By Olabisy Raymond
Are there set questions to ask during a date? What actually forms what wrong questions are? Especially on the first date. For many of us, whatever happens on that first date is what forms whatever impression we would keep of the person.
Of recent, a young woman took to the social media to share what a young man did wrong: during their first date, he asked questions pertaining to what her long term goals were! She felt there were other necessary but basic questions he could ask her.
Their date night, which of course ought to form a foundation of a relationship, whether romantic or not turned to what made them enemies because of a single question. I learnt the lady left the man at the table in anger.
On a more serious note, what sort of questions are we meant to ask during the first date? This goes both ways, for men and women.
First of all, I’d want us to understand that there are no wrong or right questions to ask during a date. However, there are factors you should put into consideration which would enable you know what sorts of questions you’d throw around. These will be discussed in subsequent paragraphs.
Your date partner’s personality
Take a look at the person you want to go an a date with. Except it is a blind date, you must have had the opportunity to speak with the person either by phone call or on social media, all thanks to technology. Is he/ she one who loves to take life one day after the other or a very serious minded fellow who doesn’t even take out time to joke?
You can’t possibly be asking someone who loves to party hard and probably has no job yet, what his long terms career plans are. He/she is just meeting you and might just want to start a friendship with you but might not see you yet as one who should have a peek into their future plans.
Take it slowly, the questions can come from the very most basic thing such as the favourite colour, dishes or stuffs like that. You could even discover something interesting about him/her from there. Just be relaxed and know you’d both have fun. Your date partner is not coming for an interview or to fill some form of questionnaire.
Well, there might be exceptional cases though where the dates are fixed for such things but if not, it’s a no no. What’s the rush for? If truly you’re interested in someone, you’d still have more time together, more time for more questions. It’s one phase at a time. Studying their personality traits should be able to help you know what movies they like, their taste in fashion, music, food, among other things which would help you ask questions, sensible questions in that direction.
The situation or being that brought you together
You might have met at a cinema, in church, in school or even at work!

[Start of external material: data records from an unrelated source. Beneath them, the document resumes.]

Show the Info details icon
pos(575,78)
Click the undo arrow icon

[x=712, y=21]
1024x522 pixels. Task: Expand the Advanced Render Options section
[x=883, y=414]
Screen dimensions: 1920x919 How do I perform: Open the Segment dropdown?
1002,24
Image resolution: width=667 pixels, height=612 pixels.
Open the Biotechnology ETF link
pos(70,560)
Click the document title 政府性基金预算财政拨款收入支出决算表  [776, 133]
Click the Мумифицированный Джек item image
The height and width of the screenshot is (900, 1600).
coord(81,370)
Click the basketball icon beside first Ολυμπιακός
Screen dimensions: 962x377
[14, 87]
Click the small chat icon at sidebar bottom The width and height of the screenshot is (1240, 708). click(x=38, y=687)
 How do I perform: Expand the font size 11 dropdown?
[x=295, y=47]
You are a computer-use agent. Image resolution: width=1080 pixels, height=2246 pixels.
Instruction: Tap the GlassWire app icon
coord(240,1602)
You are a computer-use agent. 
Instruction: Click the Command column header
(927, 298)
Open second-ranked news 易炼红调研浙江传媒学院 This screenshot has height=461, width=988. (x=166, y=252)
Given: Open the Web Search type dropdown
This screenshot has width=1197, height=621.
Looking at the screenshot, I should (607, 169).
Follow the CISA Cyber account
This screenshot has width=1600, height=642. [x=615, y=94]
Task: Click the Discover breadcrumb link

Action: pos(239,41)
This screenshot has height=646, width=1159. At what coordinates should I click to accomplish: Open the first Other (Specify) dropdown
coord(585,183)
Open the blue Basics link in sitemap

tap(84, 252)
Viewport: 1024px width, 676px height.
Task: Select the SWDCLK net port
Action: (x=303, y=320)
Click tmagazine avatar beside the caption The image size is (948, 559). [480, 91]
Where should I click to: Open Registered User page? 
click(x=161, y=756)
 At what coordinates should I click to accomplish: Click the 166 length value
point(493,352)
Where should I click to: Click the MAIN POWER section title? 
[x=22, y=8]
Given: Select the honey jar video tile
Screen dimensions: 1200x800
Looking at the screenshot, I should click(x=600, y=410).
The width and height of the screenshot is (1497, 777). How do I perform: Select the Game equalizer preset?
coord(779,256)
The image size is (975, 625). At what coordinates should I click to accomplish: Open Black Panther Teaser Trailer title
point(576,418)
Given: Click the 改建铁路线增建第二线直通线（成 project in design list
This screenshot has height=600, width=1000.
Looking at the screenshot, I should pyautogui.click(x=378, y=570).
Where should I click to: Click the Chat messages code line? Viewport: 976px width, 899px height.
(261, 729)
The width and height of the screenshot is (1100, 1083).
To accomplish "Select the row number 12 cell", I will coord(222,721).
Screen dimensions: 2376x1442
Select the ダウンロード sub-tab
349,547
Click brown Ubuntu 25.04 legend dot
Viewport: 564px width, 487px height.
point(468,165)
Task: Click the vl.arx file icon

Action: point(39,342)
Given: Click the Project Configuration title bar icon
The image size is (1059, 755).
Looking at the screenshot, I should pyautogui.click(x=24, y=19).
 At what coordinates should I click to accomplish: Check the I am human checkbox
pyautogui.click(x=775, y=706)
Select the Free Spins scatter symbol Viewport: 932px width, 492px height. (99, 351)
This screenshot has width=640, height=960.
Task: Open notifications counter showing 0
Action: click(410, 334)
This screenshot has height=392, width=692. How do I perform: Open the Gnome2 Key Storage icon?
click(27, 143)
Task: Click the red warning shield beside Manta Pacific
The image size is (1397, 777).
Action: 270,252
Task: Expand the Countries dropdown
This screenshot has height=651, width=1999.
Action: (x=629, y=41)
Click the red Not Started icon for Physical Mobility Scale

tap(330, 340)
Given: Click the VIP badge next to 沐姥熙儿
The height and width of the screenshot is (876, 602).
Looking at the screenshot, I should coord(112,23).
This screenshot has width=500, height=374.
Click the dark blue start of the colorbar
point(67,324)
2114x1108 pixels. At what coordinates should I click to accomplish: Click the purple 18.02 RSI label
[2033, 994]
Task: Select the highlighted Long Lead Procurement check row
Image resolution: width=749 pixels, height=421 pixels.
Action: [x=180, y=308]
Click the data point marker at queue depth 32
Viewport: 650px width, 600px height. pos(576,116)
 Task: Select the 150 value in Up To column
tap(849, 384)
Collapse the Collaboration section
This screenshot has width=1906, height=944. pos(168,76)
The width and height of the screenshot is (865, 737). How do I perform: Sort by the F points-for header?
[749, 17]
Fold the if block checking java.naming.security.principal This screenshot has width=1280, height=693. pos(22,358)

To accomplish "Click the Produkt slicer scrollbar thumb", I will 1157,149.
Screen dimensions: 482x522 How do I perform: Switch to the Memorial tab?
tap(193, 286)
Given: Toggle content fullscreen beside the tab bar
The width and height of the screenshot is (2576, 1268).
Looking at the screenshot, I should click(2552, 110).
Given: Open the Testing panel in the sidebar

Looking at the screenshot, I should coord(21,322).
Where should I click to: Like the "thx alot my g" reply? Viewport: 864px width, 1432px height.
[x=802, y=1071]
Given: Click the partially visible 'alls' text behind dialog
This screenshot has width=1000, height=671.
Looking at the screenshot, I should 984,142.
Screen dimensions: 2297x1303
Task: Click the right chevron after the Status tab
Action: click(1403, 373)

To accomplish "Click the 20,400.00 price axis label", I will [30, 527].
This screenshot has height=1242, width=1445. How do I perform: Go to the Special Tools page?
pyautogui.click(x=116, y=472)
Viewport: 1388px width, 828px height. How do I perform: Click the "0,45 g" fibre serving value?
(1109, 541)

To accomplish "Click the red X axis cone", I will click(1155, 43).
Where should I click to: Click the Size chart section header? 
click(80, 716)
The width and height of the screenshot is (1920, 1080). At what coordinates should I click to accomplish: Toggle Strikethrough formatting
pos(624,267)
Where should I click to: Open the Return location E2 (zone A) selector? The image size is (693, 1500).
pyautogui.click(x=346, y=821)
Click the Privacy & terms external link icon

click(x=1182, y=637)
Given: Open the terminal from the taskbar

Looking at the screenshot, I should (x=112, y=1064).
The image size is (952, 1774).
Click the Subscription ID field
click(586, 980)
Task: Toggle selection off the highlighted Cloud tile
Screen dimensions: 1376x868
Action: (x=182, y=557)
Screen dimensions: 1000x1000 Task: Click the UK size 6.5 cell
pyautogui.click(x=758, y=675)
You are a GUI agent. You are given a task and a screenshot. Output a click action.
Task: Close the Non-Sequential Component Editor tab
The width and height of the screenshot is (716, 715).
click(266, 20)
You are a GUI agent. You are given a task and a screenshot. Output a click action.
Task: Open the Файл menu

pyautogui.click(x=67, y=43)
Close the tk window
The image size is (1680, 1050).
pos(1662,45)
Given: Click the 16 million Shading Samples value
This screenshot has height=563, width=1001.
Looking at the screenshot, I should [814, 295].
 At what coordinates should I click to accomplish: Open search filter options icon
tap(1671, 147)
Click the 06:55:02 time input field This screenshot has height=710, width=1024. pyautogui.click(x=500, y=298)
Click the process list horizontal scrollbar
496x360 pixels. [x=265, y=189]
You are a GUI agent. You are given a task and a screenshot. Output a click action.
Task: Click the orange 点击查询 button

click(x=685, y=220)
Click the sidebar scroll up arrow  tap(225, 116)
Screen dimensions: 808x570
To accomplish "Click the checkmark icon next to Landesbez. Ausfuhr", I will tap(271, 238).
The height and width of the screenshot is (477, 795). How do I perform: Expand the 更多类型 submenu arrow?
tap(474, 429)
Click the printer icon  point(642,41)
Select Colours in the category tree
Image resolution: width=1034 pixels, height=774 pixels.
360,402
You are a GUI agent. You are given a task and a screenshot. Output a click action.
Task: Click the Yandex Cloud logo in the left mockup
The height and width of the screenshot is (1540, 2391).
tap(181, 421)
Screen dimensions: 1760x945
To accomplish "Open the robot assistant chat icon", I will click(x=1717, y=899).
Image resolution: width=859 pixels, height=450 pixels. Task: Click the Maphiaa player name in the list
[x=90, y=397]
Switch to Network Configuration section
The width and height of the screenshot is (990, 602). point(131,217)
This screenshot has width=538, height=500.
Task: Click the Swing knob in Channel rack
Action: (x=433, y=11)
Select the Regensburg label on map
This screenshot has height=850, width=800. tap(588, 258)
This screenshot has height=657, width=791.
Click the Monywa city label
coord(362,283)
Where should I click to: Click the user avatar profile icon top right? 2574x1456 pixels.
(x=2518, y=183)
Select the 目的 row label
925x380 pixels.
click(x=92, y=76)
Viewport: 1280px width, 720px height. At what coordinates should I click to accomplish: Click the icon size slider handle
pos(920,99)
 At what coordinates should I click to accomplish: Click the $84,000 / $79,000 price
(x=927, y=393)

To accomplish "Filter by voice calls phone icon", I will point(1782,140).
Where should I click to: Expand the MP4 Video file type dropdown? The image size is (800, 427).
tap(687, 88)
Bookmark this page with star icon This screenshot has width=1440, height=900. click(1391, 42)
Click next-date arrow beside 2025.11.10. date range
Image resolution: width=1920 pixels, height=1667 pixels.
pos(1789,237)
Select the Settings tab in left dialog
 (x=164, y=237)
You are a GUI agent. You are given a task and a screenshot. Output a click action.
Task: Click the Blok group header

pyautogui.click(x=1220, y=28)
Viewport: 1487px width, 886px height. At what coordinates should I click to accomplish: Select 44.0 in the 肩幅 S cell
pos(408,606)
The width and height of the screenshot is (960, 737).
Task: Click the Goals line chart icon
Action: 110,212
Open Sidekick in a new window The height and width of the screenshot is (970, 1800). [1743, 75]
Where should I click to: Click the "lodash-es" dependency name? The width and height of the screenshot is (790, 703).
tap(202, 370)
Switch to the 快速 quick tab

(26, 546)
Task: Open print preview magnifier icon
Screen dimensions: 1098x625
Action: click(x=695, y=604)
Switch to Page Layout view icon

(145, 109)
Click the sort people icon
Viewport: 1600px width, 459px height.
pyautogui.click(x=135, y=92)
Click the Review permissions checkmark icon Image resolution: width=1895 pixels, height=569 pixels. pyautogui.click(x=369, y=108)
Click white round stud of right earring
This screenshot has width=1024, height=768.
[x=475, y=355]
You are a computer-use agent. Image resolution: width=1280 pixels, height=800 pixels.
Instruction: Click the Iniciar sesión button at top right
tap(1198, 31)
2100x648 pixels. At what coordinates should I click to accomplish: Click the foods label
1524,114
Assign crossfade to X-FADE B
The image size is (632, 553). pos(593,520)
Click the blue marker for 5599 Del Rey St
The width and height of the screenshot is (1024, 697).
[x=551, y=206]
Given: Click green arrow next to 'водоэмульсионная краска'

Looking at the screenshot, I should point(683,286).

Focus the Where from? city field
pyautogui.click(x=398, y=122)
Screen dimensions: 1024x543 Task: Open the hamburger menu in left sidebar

Let the questions revolve around things like this also. You are great and good to go, you’d never run out of questions if you flow with this. However, you should watch out so you don’t offend your date partner with questions that aren’t thought out carefully.
For instance, you met her in a church and during the date you ask why she isn’t a worker yet after all she sees that you’re a very devoted member of the choir. She might or might not get offended but the former is what you should expect except you’re lucky. While trying to make the date fun and all, you should look out for the way your questions are crafted so as not to turn him/her off. In your case, you might not have someone who would leave you at the table, but you might have just lost a listener who’d end up spewing rubbish ad responses.
The kind of job they do
When you meet someone for the first time and learn about their occupation, if you base your questions on this, you are likely to have their attention and the conversation flows smoothly.
Your date partner is a tutor and you ask questions as regards his/her students or learners, how they cope with students especially the young ones and stuffs like that, you’re likely to get a lecture as they’d be willing to talk about what they love doing or what they dislike about the job, cause not everyone loves their jobs.
Questions relating to this too might bring up the wrath of the other person if you start asking about the income level, or a stupid question like, ‘what qualification even got you this job?’ for crying out loud, you’re being too insensitive!
What if it wasn’t about the qualification but who they know or have in the company? You’d get to know that much later when they earn your trust, moreover it’s still a first date, they might not see it as a necessary discussion.
Though, there are many other things to consider but I’d just limit to these there. However, all these should be done with caution. A woman took to Facebook some days ago to complain about how someone hooked her up with a guy simply because she was already in her late thirties and single.
This was not even a date. The man, potential suitor, who learnt that this woman is a Real Estate Agent, picked up this phone to call and asked her if she earns as much as a certain amount in a month.
She didn’t reply, he asked her to send her account number while he credits her. Funny right? But also a stupid move. He lost whatever chance he might have with her with that question. It is understandable that you might be apprehensive. You don’t know this person so well and you don’t know what might trigger their anger.
Another problem (but this is particular to with men) is, you don’t want to be labelled too simple, hence, see basic questions as too basic. Why don’t you start from the basic? After all, you’re just getting to know each other well.
Moderation is the key. Too many questions can annoy. And while crafting the questions, those extra statement that come after should not be too centered on you as a person. A question like, ‘so what do you intend to do with that client? if it was me, I’d assure her first of a 25% increase in her customer base’ can make you look too self-centered especially if you say such too many times. It isn’t you so keep it at that.
The other person too ask questions if they want to and if they want to do any other thing, make room for that. You shouldn’t be expecting them to answer your questions when they’re eating.
To cap it all, let your date be fun for you and your date partner, not a long boring interview session.